*DO THIS*: Update the rows from the line containing "This screenshot has width=1456, height=819. How" down to the line containing "[x=544, y=356]", replacing "ePub" with "PDF" and leaving everything else unchanged.

-- start of GIVEN DATA --

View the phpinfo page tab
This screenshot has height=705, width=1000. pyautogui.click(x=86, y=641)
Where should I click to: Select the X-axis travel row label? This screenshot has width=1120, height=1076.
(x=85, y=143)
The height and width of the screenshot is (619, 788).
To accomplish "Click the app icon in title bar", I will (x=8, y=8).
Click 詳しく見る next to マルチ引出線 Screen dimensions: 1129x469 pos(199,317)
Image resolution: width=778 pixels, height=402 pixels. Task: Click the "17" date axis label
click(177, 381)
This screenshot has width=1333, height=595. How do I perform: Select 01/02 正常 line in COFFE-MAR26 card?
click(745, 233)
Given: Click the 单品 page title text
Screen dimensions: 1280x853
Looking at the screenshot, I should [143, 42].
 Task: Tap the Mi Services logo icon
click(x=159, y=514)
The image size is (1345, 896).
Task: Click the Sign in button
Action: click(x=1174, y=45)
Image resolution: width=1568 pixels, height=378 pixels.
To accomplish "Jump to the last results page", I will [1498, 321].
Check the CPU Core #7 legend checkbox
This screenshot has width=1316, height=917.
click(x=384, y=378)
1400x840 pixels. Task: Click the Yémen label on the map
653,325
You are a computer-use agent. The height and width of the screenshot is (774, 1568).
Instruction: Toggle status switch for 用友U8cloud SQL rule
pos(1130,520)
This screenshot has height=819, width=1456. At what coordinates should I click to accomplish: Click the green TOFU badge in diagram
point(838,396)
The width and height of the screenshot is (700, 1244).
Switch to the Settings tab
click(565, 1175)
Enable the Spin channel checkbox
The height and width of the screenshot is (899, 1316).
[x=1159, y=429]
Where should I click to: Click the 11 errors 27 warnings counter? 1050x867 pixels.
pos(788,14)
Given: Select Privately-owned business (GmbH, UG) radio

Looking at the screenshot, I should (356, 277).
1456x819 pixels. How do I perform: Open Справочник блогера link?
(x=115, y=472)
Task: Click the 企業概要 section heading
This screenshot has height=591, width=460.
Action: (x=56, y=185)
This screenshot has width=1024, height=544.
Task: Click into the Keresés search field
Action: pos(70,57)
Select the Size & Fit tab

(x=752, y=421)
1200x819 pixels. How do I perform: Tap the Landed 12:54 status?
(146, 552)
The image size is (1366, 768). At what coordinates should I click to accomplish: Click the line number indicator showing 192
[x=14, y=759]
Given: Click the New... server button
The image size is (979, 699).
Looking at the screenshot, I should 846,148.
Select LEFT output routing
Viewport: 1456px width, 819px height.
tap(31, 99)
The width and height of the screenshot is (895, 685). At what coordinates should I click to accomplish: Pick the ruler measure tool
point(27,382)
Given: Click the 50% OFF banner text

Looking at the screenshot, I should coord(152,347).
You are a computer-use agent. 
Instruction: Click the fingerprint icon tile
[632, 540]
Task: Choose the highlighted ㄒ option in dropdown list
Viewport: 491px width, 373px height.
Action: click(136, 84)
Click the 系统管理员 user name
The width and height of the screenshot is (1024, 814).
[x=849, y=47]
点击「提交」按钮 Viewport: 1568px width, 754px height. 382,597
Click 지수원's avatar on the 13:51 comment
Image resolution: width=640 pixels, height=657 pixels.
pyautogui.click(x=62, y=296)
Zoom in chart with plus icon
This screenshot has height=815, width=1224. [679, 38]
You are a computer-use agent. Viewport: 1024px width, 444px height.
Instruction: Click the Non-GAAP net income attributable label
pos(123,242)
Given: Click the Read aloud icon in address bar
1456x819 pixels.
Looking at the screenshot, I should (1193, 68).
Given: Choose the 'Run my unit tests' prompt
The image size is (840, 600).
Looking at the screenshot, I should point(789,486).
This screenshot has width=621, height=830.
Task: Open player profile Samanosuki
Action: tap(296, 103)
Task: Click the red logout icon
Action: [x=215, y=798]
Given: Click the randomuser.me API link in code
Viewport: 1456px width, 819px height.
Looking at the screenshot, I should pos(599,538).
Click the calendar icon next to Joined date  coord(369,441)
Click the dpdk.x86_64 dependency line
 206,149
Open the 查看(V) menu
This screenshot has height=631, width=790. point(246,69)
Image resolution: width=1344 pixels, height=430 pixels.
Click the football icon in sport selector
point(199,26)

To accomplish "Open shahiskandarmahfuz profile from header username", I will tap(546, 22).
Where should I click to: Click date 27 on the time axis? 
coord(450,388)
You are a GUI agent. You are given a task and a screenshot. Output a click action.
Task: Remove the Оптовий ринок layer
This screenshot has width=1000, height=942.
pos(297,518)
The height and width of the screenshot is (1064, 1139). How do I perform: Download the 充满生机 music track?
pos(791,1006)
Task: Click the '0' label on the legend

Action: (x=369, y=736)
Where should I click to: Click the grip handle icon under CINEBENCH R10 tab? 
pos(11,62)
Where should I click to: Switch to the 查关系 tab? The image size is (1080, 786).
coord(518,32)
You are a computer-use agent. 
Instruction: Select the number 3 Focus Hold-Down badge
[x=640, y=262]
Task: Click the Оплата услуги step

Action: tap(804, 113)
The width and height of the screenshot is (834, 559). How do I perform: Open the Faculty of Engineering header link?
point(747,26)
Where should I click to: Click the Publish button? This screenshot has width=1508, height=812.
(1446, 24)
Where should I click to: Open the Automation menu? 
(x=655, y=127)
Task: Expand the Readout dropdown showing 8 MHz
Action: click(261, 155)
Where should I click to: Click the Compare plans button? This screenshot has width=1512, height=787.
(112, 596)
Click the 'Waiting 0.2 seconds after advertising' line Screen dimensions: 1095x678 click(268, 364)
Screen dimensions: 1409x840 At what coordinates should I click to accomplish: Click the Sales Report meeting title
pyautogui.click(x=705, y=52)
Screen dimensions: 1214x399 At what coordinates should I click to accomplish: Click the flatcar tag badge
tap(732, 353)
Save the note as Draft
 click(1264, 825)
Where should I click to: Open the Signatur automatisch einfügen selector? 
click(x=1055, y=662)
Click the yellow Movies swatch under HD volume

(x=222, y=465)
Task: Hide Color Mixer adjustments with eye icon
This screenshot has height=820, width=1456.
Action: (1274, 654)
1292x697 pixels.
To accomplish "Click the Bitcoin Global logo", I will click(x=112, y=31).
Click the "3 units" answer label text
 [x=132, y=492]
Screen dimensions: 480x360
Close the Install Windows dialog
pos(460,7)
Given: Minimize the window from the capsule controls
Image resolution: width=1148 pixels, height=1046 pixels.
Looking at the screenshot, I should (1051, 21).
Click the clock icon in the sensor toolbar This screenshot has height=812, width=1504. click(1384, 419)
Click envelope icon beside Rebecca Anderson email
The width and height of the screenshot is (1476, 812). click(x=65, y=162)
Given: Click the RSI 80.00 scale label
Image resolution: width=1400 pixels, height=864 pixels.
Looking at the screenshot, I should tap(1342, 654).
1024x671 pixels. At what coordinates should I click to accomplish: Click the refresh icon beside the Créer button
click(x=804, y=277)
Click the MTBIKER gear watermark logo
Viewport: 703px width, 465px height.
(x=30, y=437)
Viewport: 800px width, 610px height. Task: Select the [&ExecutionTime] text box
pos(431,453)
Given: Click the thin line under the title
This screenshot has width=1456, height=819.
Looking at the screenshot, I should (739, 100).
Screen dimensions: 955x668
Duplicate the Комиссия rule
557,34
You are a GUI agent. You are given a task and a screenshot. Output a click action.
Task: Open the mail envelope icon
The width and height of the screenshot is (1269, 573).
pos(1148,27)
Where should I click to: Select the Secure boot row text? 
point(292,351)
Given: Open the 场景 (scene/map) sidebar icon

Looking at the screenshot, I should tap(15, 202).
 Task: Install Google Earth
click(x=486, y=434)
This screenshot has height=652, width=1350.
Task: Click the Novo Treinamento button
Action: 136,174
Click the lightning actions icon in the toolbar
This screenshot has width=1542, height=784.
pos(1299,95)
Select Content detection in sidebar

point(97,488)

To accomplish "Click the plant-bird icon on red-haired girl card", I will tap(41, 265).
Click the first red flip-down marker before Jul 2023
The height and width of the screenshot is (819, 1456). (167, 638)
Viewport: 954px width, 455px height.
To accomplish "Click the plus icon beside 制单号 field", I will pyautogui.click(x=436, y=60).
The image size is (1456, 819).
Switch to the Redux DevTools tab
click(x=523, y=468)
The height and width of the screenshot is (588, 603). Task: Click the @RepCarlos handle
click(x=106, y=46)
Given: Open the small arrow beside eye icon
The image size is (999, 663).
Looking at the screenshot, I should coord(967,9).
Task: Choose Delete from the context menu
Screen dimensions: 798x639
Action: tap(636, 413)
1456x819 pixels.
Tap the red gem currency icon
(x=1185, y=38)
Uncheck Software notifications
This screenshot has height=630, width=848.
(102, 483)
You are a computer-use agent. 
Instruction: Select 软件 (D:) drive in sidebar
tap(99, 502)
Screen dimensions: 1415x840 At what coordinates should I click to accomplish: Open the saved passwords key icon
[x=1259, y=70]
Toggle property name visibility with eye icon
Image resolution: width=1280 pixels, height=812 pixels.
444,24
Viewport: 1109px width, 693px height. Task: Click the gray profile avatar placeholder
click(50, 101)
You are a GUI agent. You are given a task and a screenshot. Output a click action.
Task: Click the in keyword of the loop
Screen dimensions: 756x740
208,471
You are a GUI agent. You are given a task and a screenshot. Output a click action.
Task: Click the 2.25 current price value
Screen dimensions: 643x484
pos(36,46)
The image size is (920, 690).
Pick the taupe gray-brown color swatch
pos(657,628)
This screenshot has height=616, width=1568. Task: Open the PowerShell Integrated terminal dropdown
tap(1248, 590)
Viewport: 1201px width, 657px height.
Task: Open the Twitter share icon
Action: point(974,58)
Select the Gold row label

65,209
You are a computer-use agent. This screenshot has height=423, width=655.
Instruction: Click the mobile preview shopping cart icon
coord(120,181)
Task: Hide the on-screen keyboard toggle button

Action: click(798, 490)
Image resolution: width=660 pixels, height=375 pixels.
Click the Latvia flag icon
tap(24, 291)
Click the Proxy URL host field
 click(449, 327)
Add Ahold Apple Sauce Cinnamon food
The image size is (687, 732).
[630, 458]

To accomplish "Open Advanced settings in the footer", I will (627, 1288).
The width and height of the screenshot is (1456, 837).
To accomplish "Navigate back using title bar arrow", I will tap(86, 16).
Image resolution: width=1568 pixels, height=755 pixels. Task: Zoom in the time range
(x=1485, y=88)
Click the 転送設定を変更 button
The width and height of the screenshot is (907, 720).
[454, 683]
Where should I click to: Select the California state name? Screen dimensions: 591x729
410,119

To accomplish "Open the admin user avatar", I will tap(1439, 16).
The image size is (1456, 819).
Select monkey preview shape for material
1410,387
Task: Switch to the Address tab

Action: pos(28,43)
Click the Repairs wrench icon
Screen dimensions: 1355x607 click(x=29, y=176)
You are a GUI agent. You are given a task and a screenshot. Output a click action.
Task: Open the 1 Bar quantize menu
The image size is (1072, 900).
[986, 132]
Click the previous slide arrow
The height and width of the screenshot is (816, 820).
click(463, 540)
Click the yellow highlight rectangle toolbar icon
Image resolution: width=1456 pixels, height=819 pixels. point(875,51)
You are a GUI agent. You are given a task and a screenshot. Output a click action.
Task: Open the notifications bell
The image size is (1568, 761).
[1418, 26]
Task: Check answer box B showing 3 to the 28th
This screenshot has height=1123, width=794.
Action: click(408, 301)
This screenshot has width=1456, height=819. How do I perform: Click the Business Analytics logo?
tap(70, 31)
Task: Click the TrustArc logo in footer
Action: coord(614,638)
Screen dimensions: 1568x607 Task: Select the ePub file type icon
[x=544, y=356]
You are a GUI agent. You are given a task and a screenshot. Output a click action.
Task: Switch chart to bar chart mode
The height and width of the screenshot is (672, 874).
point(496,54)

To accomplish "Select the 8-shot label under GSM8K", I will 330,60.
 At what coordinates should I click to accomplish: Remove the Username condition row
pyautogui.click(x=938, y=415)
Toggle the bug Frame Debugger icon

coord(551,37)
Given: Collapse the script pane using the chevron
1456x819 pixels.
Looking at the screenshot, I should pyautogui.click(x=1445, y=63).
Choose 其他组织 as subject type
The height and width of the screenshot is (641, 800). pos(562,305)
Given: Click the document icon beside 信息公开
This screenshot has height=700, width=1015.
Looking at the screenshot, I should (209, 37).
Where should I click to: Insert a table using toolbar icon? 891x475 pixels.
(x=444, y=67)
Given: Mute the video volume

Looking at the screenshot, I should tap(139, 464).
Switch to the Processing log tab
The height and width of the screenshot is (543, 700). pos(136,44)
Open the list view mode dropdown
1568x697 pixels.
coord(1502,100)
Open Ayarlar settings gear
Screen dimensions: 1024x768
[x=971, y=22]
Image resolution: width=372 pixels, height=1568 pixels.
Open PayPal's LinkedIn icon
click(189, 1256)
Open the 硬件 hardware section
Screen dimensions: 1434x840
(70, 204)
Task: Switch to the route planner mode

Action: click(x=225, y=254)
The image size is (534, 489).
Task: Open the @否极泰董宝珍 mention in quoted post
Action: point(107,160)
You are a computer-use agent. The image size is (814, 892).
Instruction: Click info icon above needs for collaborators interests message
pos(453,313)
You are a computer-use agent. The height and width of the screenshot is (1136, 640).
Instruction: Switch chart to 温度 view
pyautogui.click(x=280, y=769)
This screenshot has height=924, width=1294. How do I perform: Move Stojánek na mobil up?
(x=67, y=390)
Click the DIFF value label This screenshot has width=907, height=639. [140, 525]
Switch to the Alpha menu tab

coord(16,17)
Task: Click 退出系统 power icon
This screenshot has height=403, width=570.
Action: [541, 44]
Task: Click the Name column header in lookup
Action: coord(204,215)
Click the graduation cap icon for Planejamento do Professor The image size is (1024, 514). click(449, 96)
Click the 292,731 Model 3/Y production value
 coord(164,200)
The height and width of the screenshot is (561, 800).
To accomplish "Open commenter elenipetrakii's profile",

-- end of GIVEN DATA --

*TASK RESPONSE*:
This screenshot has width=1456, height=819. How do I perform: Click the Business Analytics logo?
tap(70, 31)
Task: Click the TrustArc logo in footer
Action: coord(614,638)
Screen dimensions: 1568x607 Task: Select the PDF file type icon
[x=544, y=356]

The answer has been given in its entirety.